FPGA-Based Networking for Datacenters: A Deeper Dive
by Bernard Murphy on 08-10-2017 at 7:00 am

I’ve written before about the growing utility of FPGA-based solutions in datacenters, particularly around configurable networking applications. There I just touched on the general idea; Achronix have developed a white-paper to expand on the need in more detail and to explain how a range of possible solutions based on their PCIe Accelerator-6D board can meet that need.

You may know of Achronix for their embedded FPGA IP solution. In fact they launched their business offering, and continue to enjoy success with their Speedster-22i FPGA family of devices optimized for wireline applications. And they now provide a complete board built around a Speedster FPGA for a more turnkey solution ready to plug into datacenter applications.

Why is this important? Cloud services is a very competitive arena, especially between the 800-pound gorillas – AWS (Amazon), Azure (Microsoft), vmWare/Dell and Google. Everyone is looking for an edge and the finish line keeps moving. You can’t do much (at least today) to differentiate in the basic compute engines; Intel (and AMD) has too much of a lead in optimizing those engines. But networking between engines is a different story. Raw speed obviously is an important factor, but so is optimizing virtualization; there’s always more you can do to optimize between blades and racks to provide better multi-cluster performance and reduce power. Then there’s security. Networks are the highways on which malware and denial of service (DOS) attacks spread; correspondingly, they’re also where these attacks can be stopped if sufficiently advanced security techniques can be applied to transmitted data.

So each of these cloud service providers needs differentiated and therefore custom solutions. But the volume of parts they need, while high, is probably not sufficient to justify the NREs demanded by ASIC options. And more to the point, whatever they build this year may need to be improved next year and they year after that … What they need is configurable network interface cards (NICs) but sufficiently configurable that they can’t buy cost-effective options off-the-shelf. That points fairly obviously to the advantages of an FPGA-based solution, which is exactly why Microsoft is using Intel/Altera FPGAs.

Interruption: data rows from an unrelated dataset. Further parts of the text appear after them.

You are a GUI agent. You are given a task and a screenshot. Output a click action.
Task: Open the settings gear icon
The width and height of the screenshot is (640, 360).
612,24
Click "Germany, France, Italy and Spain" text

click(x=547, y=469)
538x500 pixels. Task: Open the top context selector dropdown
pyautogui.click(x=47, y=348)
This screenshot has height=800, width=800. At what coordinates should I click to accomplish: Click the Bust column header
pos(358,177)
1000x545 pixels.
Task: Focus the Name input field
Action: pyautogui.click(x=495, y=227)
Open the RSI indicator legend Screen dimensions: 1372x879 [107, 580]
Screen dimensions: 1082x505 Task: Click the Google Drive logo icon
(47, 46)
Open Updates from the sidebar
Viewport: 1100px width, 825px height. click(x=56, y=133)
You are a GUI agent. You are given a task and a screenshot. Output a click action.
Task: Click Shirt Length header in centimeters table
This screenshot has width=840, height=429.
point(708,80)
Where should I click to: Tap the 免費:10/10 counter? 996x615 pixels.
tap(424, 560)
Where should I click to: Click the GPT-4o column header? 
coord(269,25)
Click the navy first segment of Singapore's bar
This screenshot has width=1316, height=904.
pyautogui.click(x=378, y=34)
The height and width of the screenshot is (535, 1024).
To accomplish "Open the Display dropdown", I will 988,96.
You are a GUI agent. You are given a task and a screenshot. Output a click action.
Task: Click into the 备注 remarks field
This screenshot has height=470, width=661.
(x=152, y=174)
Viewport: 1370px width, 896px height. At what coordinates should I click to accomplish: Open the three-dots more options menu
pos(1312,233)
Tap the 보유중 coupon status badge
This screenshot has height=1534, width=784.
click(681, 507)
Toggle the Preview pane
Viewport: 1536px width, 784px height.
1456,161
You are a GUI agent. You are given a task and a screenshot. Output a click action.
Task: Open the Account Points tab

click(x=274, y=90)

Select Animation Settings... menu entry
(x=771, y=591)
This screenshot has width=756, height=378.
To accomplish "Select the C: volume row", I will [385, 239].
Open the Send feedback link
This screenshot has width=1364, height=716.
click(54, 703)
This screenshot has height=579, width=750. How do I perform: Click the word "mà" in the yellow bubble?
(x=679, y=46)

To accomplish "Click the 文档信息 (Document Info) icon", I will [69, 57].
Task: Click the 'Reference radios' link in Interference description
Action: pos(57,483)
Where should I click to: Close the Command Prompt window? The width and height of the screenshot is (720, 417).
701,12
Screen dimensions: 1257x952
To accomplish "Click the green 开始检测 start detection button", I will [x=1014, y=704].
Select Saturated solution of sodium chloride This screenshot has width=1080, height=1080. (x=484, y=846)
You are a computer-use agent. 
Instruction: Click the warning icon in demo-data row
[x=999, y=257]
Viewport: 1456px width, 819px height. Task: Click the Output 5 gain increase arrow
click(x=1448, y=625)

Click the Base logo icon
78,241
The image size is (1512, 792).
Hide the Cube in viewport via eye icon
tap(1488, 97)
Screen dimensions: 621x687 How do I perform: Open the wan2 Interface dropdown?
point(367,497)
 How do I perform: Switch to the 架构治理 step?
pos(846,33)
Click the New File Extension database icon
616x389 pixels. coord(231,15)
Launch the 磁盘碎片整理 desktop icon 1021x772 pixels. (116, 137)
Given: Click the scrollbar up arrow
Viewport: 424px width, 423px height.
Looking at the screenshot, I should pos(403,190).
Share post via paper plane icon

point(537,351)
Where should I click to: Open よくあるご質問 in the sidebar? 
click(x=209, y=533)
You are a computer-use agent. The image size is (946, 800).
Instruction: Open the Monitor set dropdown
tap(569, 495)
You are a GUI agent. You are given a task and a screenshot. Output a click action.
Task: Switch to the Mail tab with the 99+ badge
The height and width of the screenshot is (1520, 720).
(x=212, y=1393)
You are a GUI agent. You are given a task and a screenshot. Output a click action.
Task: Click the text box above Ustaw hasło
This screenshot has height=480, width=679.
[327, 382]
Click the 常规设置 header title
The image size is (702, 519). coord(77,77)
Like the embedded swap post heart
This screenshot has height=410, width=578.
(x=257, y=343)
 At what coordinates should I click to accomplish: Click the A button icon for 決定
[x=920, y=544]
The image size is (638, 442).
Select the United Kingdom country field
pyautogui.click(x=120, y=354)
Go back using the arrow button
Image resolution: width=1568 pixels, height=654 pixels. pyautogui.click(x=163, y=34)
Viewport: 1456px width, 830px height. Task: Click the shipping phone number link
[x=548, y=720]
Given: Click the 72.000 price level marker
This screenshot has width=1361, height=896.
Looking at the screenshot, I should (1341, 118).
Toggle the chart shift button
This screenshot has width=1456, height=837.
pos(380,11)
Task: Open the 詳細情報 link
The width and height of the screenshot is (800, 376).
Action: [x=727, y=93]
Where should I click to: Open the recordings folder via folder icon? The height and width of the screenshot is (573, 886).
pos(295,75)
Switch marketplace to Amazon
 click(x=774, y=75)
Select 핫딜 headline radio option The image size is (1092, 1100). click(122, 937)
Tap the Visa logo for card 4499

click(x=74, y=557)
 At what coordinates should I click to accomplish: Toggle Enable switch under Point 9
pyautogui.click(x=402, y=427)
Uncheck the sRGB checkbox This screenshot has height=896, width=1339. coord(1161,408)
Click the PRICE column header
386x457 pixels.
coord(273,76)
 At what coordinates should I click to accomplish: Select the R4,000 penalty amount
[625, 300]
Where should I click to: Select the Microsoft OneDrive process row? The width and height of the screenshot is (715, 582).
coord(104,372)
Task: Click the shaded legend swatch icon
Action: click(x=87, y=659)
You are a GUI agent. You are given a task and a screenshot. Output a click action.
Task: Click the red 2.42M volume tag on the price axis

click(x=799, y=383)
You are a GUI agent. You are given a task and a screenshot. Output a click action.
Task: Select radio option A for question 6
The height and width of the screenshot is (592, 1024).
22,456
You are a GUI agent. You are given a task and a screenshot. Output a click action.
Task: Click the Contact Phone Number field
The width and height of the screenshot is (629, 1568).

A good example of how a custom networking solution can optimize performance over standard NIC solutions is in remote DMA (RDMA) access between CPUs. Think about a typical tree configuration for a conventional local area network (LAN). North-south communication in the LAN, directly from root to leaves or vice-versa, is efficient requiring potentially only a single hop. But east-west traffic, between leaves, is much less efficient since each such transaction requires multiple hops. Standard NICs will always hand processing off to the system controller and these transactions, which will be common in RDMA, create additional system burden and drag down overall performance. This is where a custom solution to handle east-west transaction can offload traffic from the system and deliver higher overall performance.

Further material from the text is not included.